La cessione del quinto dello stipendio o della pensione costituisce una tipologia di finanziamento molto diffusa tra lavoratori dipendenti e pensionati. La materia è regolata dal DPR  5 gennaio 1950 n.180, così come modificato ed integrato dalla Legge 14 maggio 2005 n.80 e dalla  Legge 30 Dicembre 2004 n. 311 (Finanziaria 2005).

Come agevolmente intuibile dal nomen, la peculiarità del finanziamento in parola si rinviene nel fatto che il lavoratore cede al soggetto finanziatore (banca o finanziaria) una quota pari al 20% del proprio stipendio o della propria pensione, al netto delle ritenute. Infatti, la rata viene trattenuta mensilmente dalla busta paga e corrisposta direttamente dal datore di lavoro al soggetto finanziatore che ha erogato il prestito. Il rimborso può avere una durata massima di 120 rate (10 anni).
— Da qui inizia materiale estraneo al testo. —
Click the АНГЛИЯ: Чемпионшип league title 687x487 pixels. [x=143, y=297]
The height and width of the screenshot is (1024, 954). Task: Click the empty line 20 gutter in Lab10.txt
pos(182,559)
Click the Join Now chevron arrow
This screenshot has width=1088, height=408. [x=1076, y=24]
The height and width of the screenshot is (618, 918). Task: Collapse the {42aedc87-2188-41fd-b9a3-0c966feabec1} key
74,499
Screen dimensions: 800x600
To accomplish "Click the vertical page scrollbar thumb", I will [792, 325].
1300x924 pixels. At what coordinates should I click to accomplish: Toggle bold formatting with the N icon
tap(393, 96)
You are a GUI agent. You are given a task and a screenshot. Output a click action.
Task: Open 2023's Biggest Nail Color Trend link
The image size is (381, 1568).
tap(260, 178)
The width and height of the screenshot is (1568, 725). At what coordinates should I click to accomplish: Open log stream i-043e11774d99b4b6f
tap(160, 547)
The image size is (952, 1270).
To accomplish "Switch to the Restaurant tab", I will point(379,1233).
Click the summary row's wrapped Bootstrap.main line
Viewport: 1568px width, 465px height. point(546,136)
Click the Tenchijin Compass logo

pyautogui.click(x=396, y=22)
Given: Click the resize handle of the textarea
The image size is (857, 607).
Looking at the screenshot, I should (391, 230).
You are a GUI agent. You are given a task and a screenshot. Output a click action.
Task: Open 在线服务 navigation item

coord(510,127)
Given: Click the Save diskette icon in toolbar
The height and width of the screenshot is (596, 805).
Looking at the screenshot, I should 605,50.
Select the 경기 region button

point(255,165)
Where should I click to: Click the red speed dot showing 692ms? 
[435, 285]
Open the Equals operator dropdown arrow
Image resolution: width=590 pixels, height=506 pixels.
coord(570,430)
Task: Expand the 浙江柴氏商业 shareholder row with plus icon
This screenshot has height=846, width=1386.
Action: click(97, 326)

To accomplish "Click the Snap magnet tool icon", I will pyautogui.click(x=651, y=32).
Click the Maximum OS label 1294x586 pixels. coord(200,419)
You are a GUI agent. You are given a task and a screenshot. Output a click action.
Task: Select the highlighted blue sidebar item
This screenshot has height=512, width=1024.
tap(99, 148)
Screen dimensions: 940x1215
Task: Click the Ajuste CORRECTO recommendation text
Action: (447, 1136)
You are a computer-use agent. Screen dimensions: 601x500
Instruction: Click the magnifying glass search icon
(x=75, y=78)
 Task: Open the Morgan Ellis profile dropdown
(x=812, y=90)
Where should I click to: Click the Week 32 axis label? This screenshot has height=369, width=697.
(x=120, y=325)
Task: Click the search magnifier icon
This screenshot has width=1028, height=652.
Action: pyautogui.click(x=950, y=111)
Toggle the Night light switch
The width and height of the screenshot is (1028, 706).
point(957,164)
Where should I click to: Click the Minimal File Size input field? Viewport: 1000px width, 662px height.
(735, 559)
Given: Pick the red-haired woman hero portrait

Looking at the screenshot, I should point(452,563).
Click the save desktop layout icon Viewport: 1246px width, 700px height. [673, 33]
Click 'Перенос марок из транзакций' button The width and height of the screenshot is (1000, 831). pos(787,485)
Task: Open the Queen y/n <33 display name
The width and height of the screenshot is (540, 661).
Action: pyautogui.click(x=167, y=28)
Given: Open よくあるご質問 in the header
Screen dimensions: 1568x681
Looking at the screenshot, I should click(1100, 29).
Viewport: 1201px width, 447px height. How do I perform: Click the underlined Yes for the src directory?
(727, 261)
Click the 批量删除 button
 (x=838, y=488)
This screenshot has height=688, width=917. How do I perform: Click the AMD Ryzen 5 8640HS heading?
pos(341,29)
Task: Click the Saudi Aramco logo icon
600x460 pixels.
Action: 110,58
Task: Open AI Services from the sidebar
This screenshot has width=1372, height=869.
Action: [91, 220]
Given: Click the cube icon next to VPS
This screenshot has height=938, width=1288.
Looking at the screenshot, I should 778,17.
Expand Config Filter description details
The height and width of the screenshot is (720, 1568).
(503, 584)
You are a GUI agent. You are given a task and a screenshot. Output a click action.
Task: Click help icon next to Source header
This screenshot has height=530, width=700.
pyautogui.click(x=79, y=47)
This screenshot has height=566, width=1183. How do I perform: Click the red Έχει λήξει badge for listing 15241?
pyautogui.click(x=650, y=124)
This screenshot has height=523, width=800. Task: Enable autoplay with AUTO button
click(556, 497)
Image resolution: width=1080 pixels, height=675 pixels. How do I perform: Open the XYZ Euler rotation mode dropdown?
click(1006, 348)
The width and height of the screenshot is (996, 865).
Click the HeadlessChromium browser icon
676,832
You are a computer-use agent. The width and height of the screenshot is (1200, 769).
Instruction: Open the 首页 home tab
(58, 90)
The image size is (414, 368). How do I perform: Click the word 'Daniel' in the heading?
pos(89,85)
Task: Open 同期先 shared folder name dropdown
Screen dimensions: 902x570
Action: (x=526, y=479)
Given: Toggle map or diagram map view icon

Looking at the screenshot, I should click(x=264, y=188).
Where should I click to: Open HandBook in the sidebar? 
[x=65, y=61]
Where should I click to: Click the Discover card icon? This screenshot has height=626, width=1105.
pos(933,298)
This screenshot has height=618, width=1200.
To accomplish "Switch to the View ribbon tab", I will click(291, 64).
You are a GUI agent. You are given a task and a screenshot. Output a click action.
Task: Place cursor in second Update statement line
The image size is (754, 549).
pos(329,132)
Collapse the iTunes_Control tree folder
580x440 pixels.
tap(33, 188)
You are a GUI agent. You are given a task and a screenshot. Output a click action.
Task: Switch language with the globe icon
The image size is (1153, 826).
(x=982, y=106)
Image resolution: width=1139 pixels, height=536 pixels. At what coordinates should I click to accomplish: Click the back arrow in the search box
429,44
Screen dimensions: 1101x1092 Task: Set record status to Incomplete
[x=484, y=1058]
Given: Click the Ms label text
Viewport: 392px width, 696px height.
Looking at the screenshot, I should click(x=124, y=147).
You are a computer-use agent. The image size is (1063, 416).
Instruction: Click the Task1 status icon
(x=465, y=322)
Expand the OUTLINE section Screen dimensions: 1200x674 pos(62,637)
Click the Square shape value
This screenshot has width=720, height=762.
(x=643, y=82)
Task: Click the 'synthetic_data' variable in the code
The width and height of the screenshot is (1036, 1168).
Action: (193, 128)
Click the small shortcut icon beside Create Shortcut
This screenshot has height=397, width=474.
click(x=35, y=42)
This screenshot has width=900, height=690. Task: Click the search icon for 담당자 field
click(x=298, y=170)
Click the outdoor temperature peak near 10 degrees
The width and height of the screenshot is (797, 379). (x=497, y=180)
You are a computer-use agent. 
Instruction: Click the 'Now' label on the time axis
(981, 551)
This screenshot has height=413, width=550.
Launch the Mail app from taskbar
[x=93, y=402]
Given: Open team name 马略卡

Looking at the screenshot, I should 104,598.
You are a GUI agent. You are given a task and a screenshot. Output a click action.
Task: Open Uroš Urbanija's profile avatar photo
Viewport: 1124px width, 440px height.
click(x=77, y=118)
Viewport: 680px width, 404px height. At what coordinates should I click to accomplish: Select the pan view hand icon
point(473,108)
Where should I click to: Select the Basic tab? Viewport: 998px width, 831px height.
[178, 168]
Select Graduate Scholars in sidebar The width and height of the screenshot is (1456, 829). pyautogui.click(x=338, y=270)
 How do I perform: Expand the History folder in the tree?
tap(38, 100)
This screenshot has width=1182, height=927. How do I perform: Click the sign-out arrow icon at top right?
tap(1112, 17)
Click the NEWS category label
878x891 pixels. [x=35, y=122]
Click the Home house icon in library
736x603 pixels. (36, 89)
Descritto nei tratti essenziali lo schema giuridico sotteso alla cessione del quinto, traspare in maniera evidente che tale tipologia di prestito risulta essere molto conveniente per le banche e le finanziarie. In effetti l’intermediario che ha elargito il prestito gode di una duplice garanzia:

1) la presenza di una polizza assicurativa, obbligatoria per legge[1], collegata al prestito,  che copre il rischio in caso di morte (c.d. rischio vita) o di interruzione del rapporto di lavoro del soggetto finanziato (c.d. rischio impiego).

2) il vincolo sul TFR per l’eventuale interruzione del rapporto di lavoro che si dovesse verificare prima dell’estinzione dell’intero debito.

Altro indiscutibile vantaggio per l’intermediario è quello di esser sottoposto ad un minore rischio di insolvenza, in quanto la rata viene corrisposta direttamente dal datore di lavoro senza passare nelle mani del lavoratore. D’altra parte, ma solo a prima vista, la cessione del quinto dello stipendio potrebbe apparire come uno strumento utile per lavoratori dipendenti e pensionati, i quali, anche se risultano segnalati come cattivi pagatori nelle centrali rischi, possono ottenere rapidamente somme di denaro pagando una rata relativamente contenuta.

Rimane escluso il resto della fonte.